• Prompt: Please output exactly the part of the records below that opens with the line containing "Инфракрасные камеры наблюдения (146, 1799)" and closes with the line containing "Информация о компании", both lines included, and nothing else.

--- Data for this exercise Enclosed Below ---

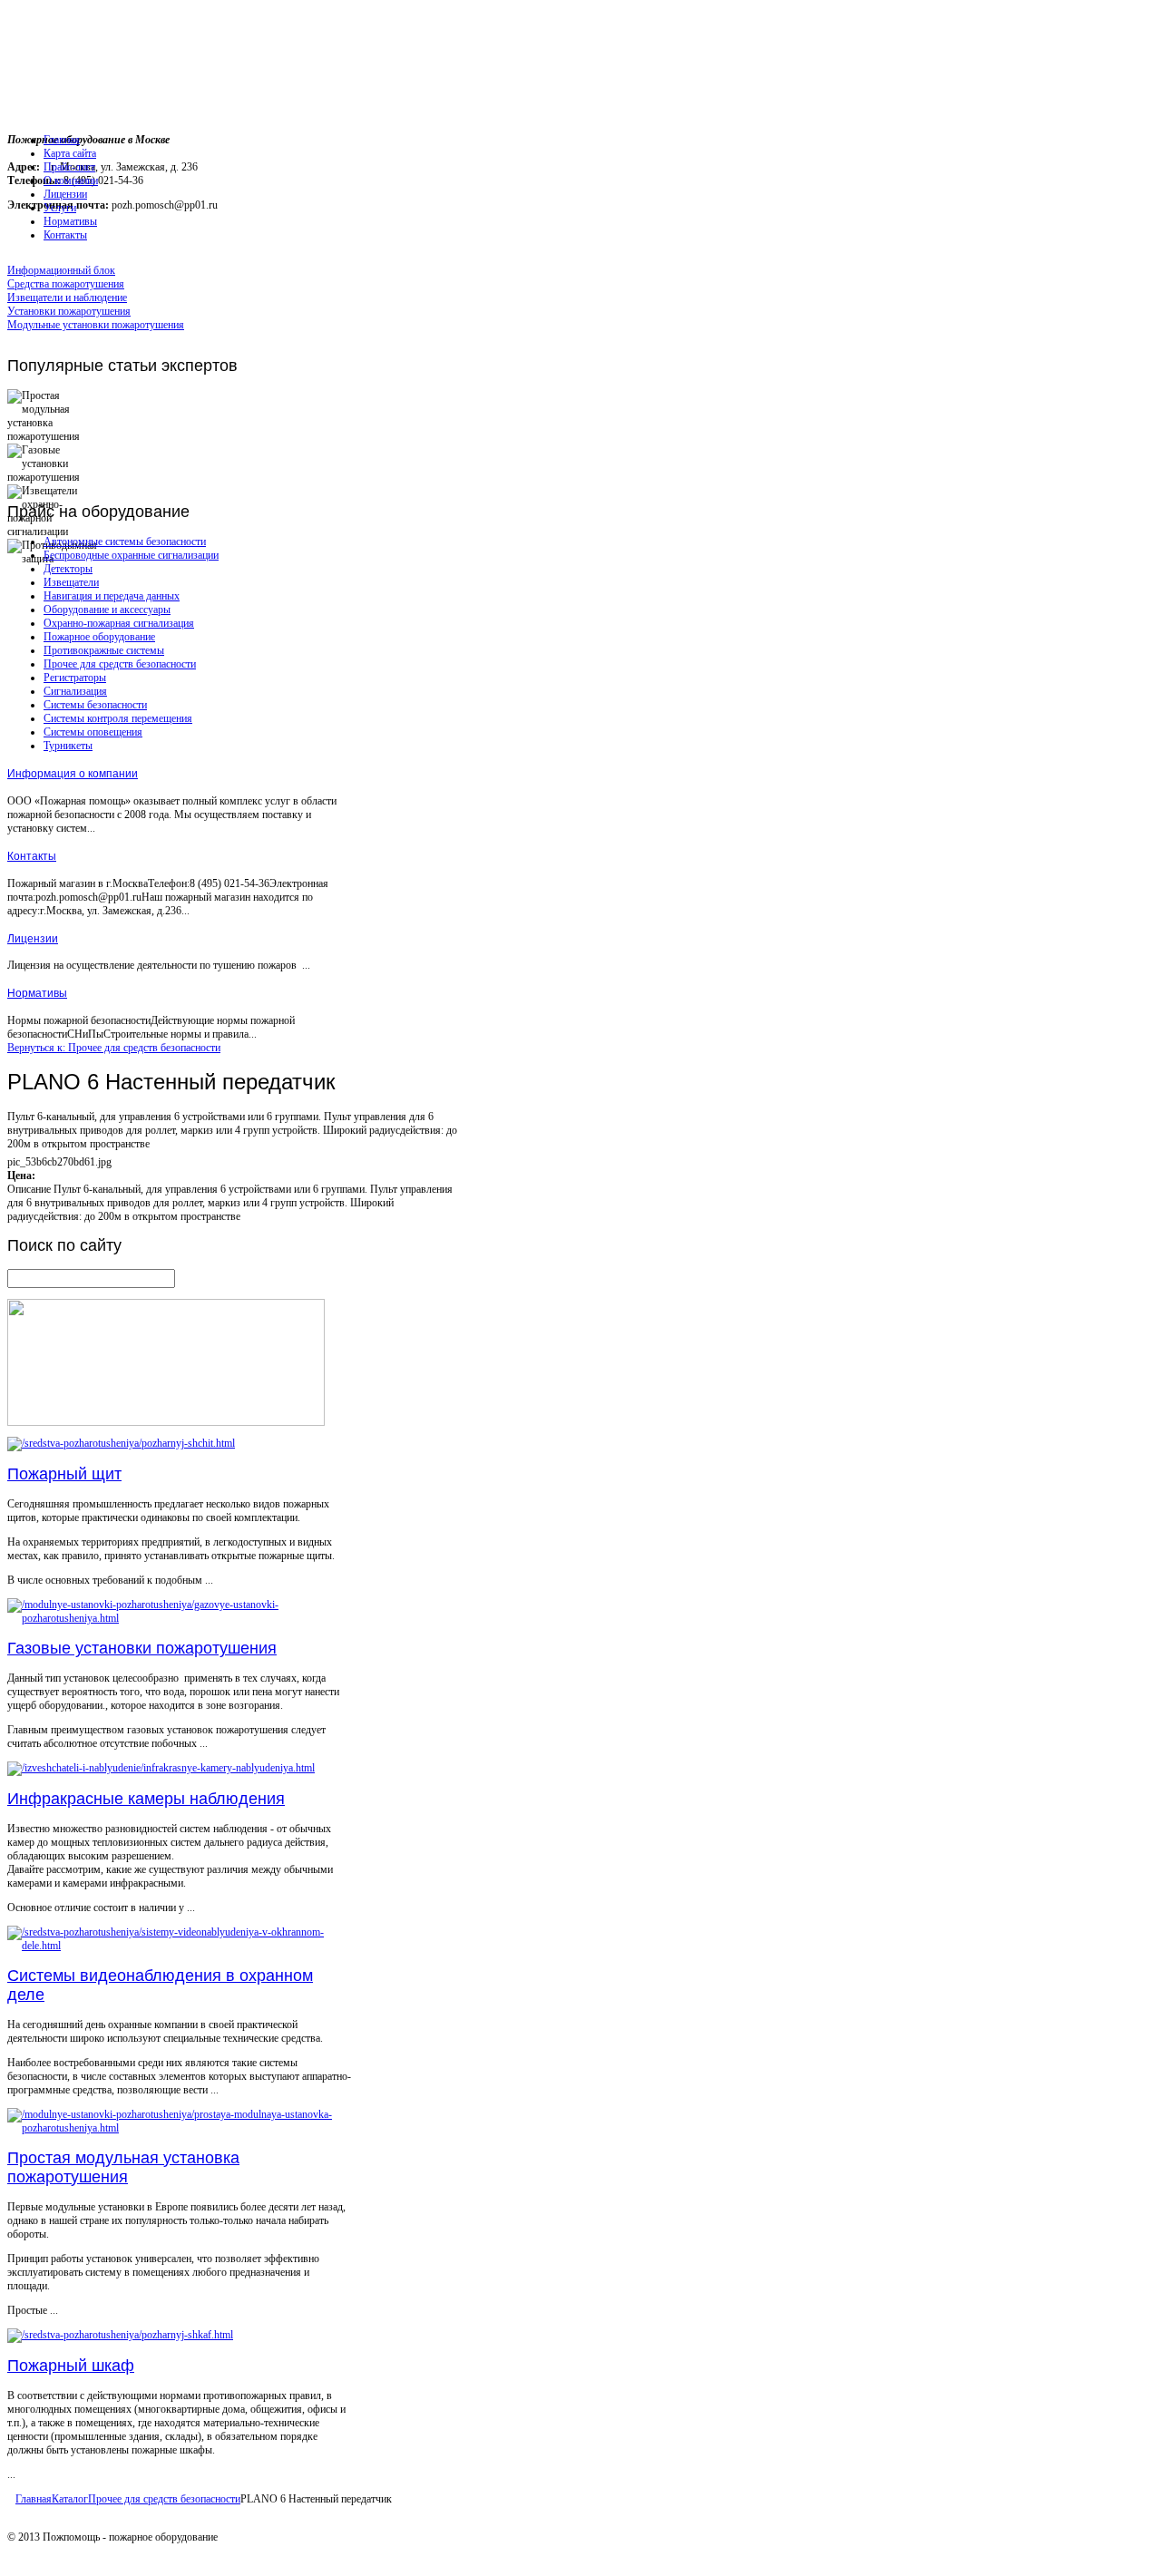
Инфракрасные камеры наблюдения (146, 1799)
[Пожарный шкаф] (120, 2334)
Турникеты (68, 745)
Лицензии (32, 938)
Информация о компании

--- End of Enclosed Data for this exercise ---
--- Data for this exercise Enclosed Below ---

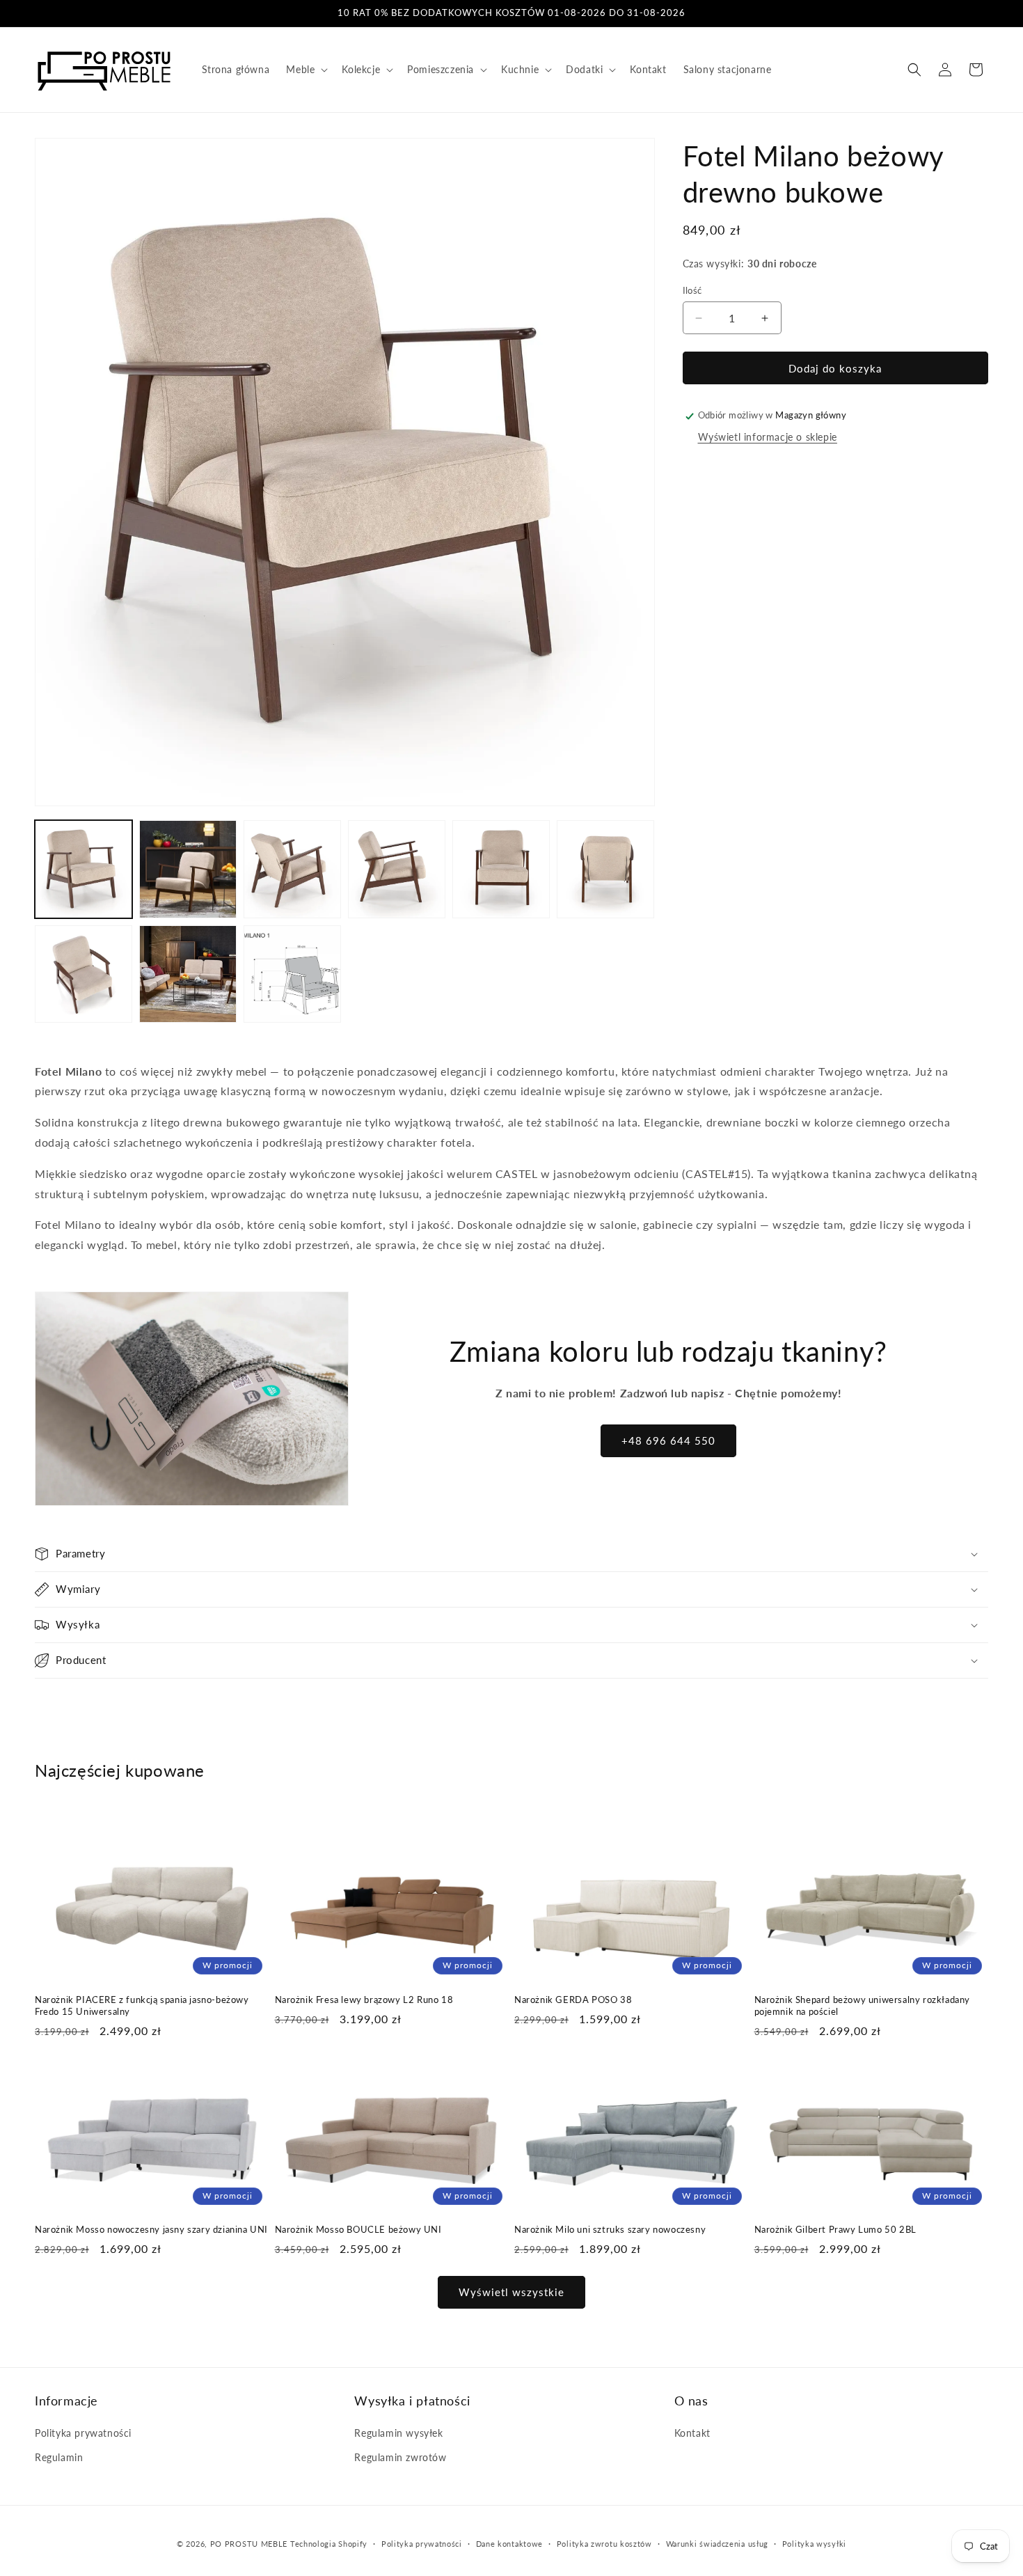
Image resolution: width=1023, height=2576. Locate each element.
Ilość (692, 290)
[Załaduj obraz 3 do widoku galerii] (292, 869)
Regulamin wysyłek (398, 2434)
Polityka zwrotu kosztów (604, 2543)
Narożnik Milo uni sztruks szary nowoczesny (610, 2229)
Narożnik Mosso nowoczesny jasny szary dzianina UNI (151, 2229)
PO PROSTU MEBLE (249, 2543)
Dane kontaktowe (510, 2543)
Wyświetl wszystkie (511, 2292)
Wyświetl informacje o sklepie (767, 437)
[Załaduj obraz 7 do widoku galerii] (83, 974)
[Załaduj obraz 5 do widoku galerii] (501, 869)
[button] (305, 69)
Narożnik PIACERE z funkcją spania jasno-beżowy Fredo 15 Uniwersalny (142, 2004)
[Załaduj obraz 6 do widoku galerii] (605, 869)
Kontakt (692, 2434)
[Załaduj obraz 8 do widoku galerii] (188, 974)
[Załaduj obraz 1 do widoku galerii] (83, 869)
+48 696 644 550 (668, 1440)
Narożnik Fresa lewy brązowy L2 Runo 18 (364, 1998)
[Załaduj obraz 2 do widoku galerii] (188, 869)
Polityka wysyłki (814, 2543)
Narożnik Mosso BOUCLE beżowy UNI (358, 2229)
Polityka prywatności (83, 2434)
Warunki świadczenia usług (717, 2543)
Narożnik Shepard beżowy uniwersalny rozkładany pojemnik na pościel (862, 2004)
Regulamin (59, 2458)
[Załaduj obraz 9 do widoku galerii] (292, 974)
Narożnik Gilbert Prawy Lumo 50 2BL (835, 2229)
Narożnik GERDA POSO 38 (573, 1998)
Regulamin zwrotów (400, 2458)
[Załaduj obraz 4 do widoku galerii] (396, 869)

--- End of Enclosed Data for this exercise ---
--- Data for this exercise Enclosed Below ---

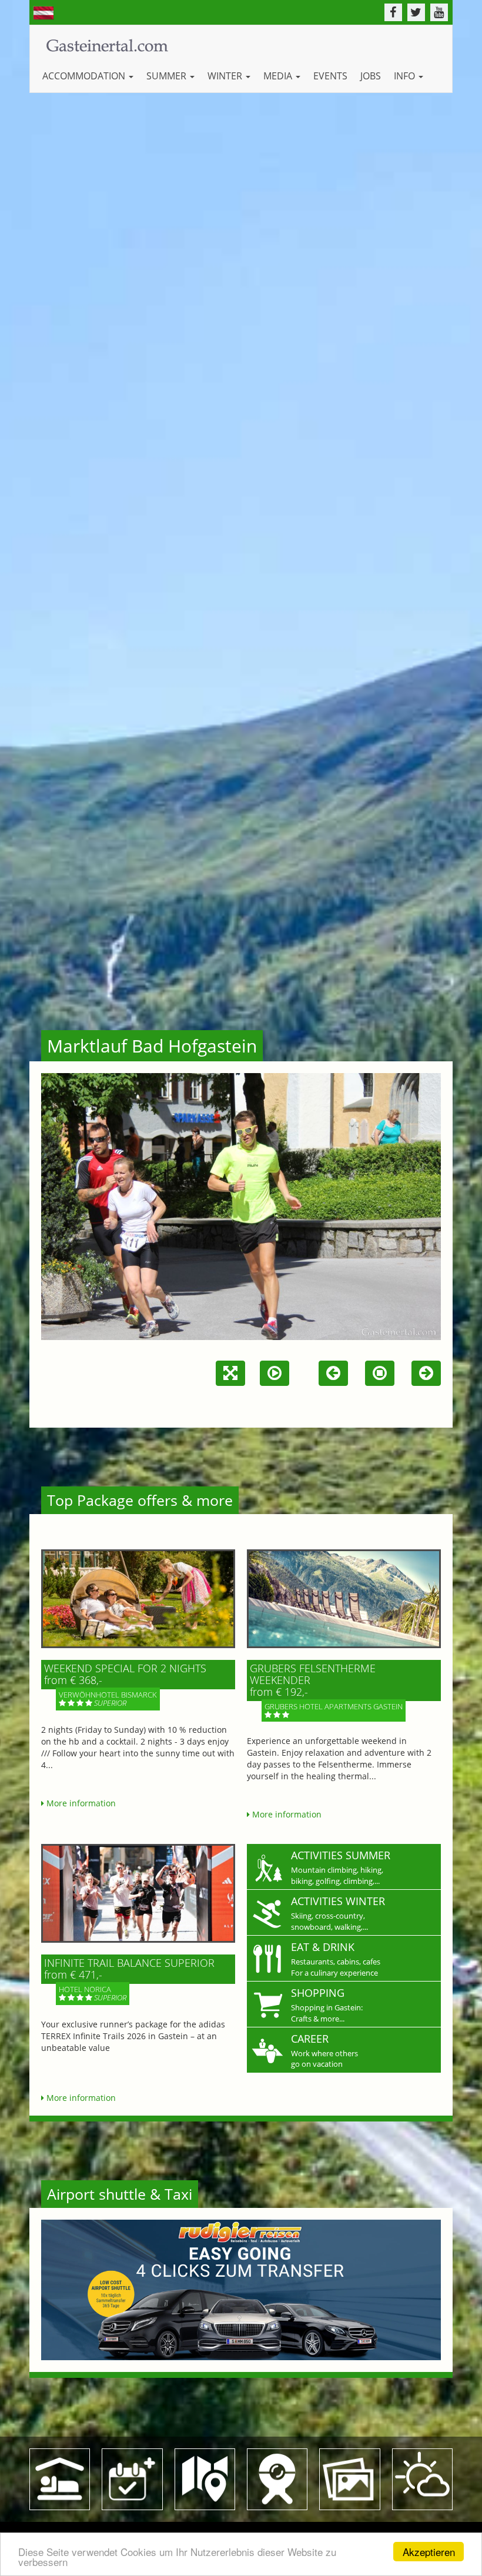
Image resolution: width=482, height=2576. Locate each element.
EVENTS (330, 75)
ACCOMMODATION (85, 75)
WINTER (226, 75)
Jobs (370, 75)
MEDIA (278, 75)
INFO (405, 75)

--- End of Enclosed Data for this exercise ---

• Exercise output:
Инфракрасные камеры наблюдения (146, 1799)
[Пожарный шкаф] (120, 2334)
Турникеты (68, 745)
Лицензии (32, 938)
Информация о компании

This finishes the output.